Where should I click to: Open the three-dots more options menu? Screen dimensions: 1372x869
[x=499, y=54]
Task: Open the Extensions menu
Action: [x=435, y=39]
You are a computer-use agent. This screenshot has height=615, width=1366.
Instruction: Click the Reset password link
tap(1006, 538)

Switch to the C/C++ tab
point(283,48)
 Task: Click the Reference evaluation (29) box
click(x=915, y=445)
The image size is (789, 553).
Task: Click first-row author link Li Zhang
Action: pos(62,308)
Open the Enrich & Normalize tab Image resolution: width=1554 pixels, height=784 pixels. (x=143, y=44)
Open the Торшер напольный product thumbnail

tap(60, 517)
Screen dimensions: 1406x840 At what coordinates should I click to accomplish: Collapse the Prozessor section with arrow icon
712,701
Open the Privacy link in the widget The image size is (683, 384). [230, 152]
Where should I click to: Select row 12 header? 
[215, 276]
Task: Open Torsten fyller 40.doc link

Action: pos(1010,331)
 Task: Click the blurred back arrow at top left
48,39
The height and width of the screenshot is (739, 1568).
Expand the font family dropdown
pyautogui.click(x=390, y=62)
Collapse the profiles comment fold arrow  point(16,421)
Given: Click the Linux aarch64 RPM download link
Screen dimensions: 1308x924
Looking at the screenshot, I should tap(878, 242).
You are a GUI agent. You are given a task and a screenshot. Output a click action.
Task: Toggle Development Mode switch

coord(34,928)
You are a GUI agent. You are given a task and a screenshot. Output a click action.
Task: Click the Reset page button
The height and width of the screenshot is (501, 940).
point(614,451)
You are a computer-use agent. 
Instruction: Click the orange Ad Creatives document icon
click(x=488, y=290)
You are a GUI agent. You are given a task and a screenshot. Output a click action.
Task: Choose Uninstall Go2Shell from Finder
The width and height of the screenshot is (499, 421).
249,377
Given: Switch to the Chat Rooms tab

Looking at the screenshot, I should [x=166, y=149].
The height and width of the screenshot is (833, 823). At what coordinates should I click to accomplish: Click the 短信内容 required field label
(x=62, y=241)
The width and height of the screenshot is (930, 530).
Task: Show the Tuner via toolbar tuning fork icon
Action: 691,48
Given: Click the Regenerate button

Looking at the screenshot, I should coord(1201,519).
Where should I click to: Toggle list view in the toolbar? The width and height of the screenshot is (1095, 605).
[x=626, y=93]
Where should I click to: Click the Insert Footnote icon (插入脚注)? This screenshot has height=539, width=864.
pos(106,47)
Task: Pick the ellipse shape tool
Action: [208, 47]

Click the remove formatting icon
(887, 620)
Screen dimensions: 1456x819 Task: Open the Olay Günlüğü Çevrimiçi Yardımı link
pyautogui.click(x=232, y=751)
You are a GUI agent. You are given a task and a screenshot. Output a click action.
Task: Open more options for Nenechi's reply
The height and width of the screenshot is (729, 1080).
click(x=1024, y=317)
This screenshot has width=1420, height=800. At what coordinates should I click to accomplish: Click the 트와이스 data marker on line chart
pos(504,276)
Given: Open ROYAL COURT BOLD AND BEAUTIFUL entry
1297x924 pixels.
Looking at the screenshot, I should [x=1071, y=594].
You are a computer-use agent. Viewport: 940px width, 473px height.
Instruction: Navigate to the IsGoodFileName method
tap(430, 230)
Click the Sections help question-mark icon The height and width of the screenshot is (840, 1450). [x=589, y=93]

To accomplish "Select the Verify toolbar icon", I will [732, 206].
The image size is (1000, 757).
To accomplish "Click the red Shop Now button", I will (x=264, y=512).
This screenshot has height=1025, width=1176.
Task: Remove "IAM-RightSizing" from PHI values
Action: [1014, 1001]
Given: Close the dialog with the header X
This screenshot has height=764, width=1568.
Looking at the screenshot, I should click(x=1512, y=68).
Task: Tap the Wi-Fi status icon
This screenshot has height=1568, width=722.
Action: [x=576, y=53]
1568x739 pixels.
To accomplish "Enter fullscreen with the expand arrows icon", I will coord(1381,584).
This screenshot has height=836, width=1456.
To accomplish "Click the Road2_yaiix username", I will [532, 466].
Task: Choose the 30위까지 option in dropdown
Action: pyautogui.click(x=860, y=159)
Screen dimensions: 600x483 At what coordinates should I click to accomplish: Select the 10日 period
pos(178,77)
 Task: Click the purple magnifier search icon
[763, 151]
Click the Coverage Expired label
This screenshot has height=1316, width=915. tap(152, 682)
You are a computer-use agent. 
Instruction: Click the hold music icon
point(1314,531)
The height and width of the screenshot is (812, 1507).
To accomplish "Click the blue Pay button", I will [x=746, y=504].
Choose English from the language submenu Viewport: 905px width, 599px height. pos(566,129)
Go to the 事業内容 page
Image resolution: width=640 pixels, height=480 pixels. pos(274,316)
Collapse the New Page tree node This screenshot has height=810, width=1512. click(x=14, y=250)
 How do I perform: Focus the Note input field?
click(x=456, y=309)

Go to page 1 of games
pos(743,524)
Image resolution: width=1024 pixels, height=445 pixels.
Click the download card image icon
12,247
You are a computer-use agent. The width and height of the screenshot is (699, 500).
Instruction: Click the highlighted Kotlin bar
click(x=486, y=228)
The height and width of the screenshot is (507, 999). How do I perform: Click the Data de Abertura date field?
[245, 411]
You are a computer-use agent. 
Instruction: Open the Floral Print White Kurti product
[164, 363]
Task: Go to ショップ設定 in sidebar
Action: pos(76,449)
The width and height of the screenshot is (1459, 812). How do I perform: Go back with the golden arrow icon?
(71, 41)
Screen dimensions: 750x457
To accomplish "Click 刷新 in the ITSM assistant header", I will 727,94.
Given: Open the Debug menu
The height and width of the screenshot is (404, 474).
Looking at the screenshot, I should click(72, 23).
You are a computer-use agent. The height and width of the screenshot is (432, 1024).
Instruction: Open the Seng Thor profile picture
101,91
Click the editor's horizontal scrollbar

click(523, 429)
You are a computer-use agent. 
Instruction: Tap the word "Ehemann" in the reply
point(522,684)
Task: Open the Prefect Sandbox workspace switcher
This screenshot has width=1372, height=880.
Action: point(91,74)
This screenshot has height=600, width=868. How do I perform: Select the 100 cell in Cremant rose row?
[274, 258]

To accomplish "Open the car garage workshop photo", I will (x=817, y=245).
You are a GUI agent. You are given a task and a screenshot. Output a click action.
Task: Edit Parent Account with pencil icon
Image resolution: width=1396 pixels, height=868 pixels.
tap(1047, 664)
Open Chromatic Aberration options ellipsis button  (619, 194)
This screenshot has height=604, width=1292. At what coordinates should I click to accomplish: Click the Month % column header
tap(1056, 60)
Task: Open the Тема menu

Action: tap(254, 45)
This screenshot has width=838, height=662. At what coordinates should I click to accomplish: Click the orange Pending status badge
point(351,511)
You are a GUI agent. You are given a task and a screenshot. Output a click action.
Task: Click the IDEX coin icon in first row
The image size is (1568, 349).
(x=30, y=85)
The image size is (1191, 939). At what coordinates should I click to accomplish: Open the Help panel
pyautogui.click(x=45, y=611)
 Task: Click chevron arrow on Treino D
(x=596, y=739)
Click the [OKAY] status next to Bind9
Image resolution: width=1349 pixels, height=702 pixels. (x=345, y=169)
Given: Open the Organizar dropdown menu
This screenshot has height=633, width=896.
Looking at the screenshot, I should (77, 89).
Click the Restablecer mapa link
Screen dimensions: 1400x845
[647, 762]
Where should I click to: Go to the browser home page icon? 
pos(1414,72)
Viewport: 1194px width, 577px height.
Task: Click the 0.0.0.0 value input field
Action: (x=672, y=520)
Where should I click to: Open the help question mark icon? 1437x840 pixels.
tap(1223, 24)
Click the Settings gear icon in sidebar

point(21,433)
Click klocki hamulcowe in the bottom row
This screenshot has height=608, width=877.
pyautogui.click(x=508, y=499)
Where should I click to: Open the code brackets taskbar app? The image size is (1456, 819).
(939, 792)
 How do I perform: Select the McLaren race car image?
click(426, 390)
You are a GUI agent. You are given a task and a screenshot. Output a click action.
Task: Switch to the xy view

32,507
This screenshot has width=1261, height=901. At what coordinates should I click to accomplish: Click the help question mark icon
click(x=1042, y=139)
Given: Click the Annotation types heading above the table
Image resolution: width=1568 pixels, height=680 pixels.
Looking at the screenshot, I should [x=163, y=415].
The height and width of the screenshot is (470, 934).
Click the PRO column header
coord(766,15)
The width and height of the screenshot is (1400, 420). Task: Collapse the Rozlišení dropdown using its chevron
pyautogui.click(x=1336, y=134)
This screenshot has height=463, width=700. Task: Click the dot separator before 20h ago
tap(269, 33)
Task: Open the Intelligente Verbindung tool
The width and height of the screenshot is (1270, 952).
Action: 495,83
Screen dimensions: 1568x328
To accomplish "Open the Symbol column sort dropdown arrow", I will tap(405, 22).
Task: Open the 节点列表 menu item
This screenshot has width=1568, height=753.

*Problem statement*.
Starting with the row that contains "This screenshot has height=463, width=700." and going on through the last row, rewrite only those rows, requests included, and scale every coordinate in the answers by 2.5, rounding to whole numbers with halves rounded up. Leave all numbers outside the answers unchanged.

*Complete output*.
This screenshot has height=463, width=700. Task: Click the dot separator before 20h ago
tap(673, 83)
Task: Open the Intelligente Verbindung tool
The width and height of the screenshot is (1270, 952).
Action: 1238,208
Screen dimensions: 1568x328
To accomplish "Open the Symbol column sort dropdown arrow", I will tap(1013, 55).
Task: Open the 节点列表 menu item
This screenshot has width=1568, height=753.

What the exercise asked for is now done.